Formou-se em Línguas e Literaturas Modernas e foi durante o mestrado, primeiro, e depois com o doutoramento que se encantou pelas línguas “exóticas”, lutando, desde então, pela sua preservação.

Trabalha como linguista documental no Programa de Documentação de Línguas em Perigo da Academia de Ciências e Humanidades de Berlim- Brandenburg, na Alemanha.

Está também ligada ao Centro Interdisciplinar de Documentação Linguística e Social (CIDLeS), do qual é co-fundadora e que tem sede em Minde, o seu “laboratório” de eleição para estudar o minderico, falado nesta povoação e pelo qual se apaixonou há quase 25 anos.

Vera Ferreira recua aos primeiros anos da escola primária para explicar o seu gosto pela diversidade linguística. Conta que, ao mesmo tempo que aprendia a escrever e a ler em Português, dava os primeiros passos na descoberta do Alemão, como auto-didacta.

“Aos seis anos, comecei a comprar a revista Bravo. Mas não queria apenas ver as imagens dos artistas. Também queria perceber os textos. Então, pedi aos meus pais um dicionário de Alemão-Português”, [LER_MAIS]recorda, revelando que tem o hábito de falar enquanto dorme e que, nessa altura, lhe saíam palavras na língua germânica.

Sem surpresa, Vera Ferreira foi parar ao curso de Línguas e Literaturas Modernas – Inglês e Alemão, que fez na Universidade de Coimbra, mesmo sem ter tido aulas de Alemão no secundário, preparando-se “sozinha” para o exame de acesso.
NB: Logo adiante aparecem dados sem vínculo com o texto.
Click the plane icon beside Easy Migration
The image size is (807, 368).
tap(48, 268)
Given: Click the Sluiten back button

Um pequeno livro que fez diferença

Apesar de já então perceber que era a área mais científica da língua que queria seguir, Vera Ferreira acabou por aceitar o conselho dos professores e enveredou pela via do ensino.
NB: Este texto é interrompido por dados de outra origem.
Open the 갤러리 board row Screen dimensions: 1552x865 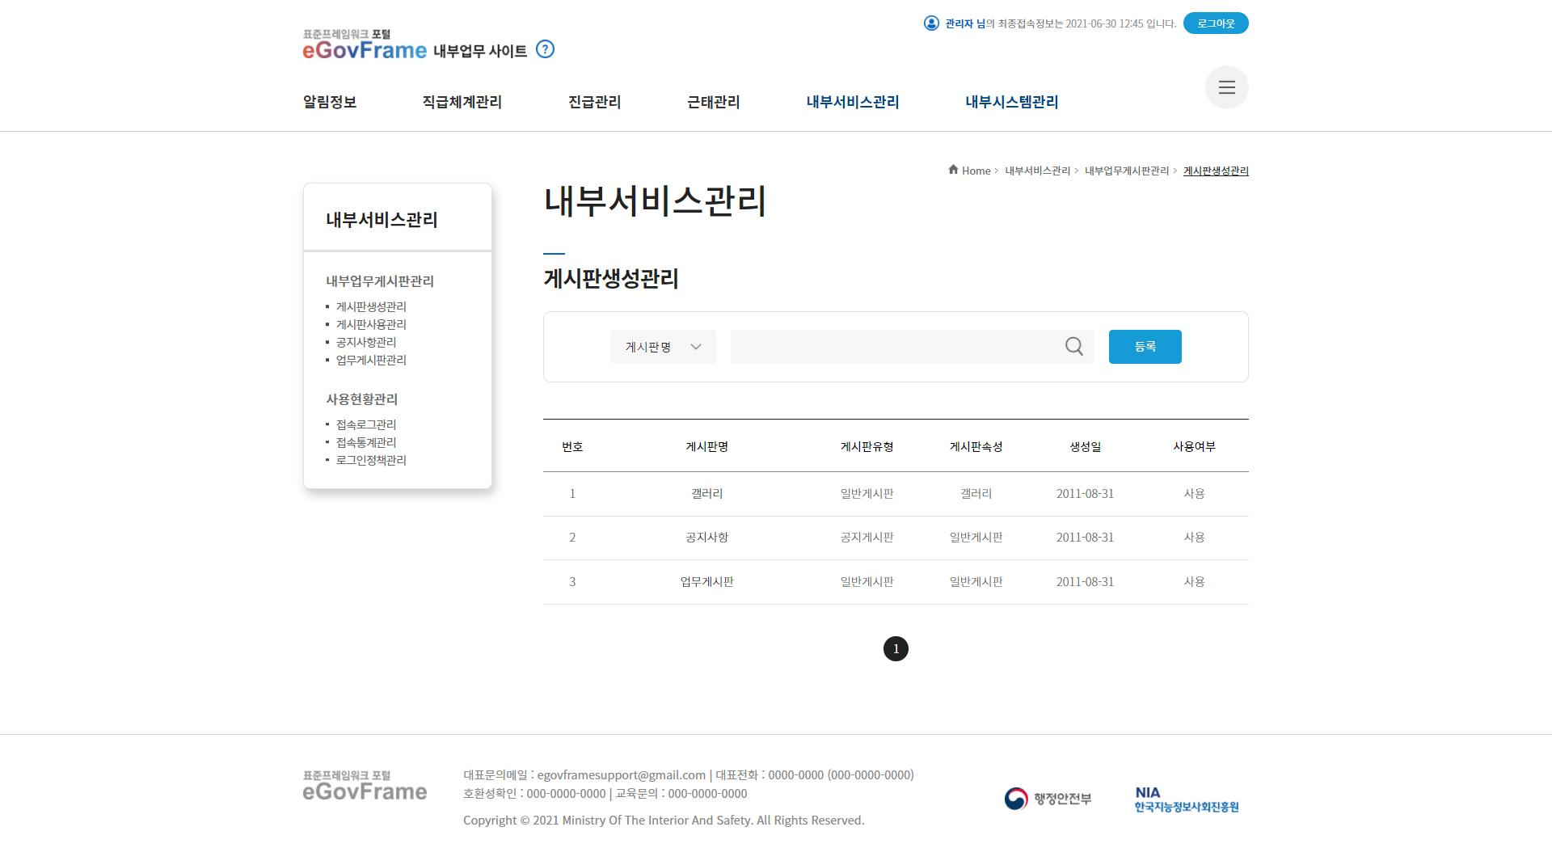tap(706, 494)
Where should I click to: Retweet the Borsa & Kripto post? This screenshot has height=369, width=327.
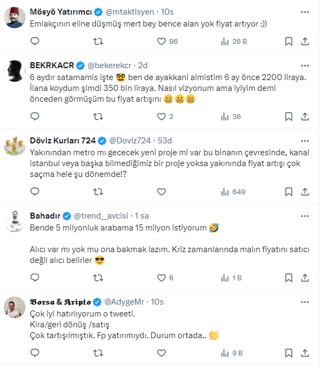pyautogui.click(x=97, y=353)
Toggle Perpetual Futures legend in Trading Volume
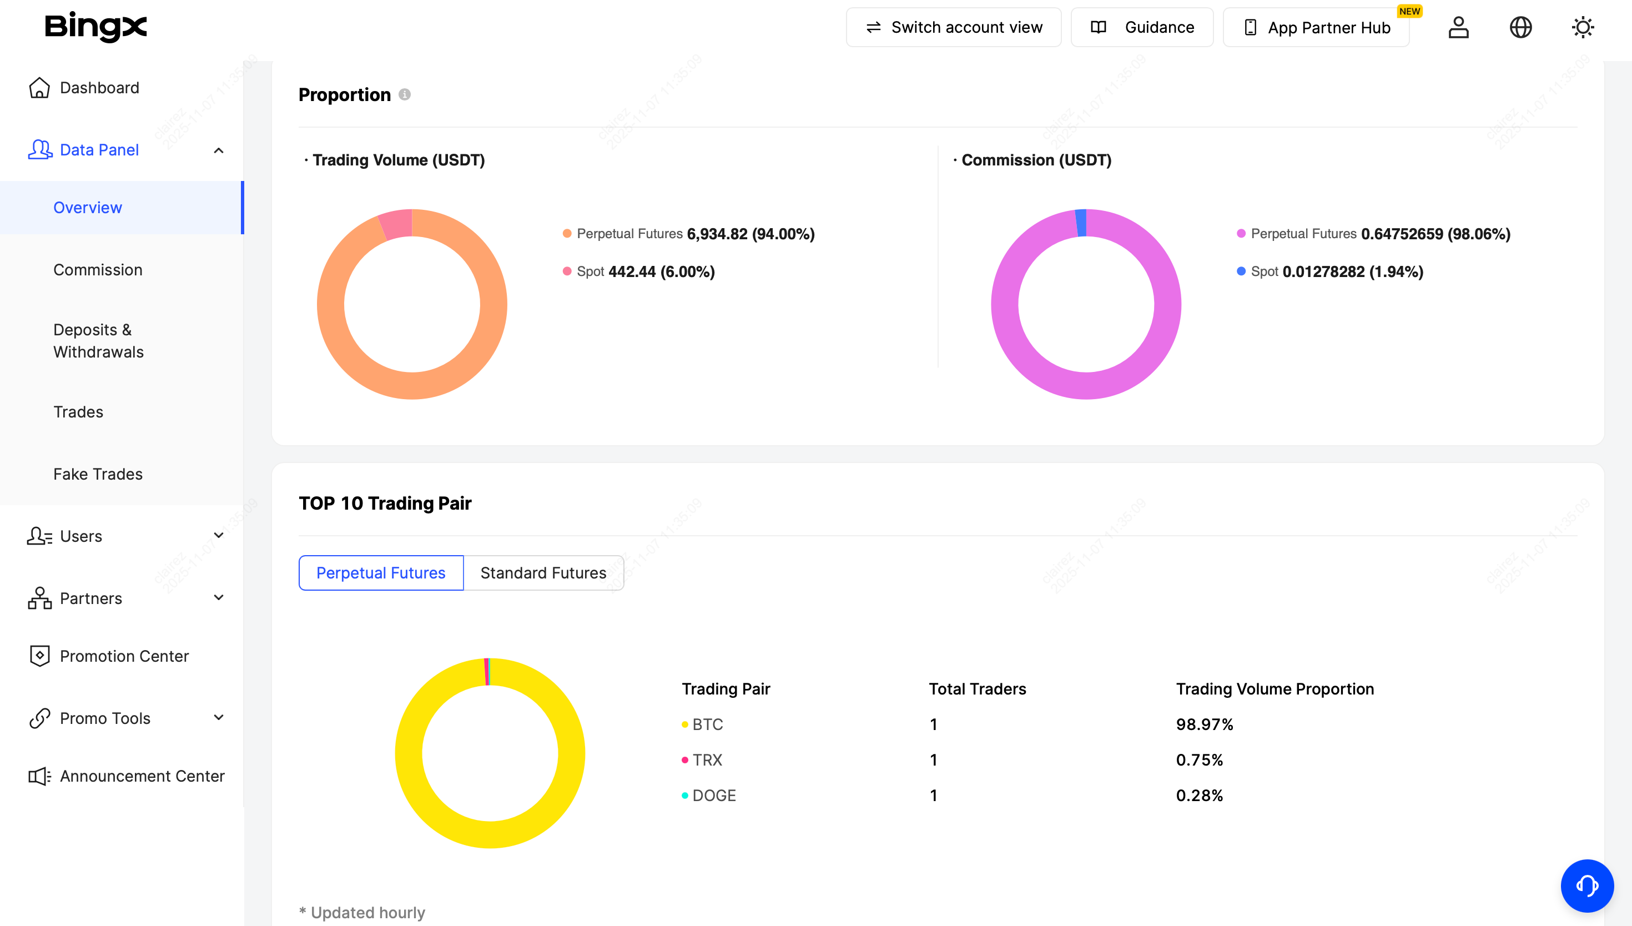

O estágio curricular na Escola Secundária da Batalha, já depois de ter passado pela Alemanha enquanto aluna de Erasmus, serviu para desfazer dúvidas. Mais do que a aprendizagem da língua e da literatura, Vera queria aprofundar o conhecimento em linguística.

Rumou, então, à Universidade de Munique, onde fez o mestrado e depois o doutoramento nessa área, especializando-se em linguística documental e em línguas ameaçadas.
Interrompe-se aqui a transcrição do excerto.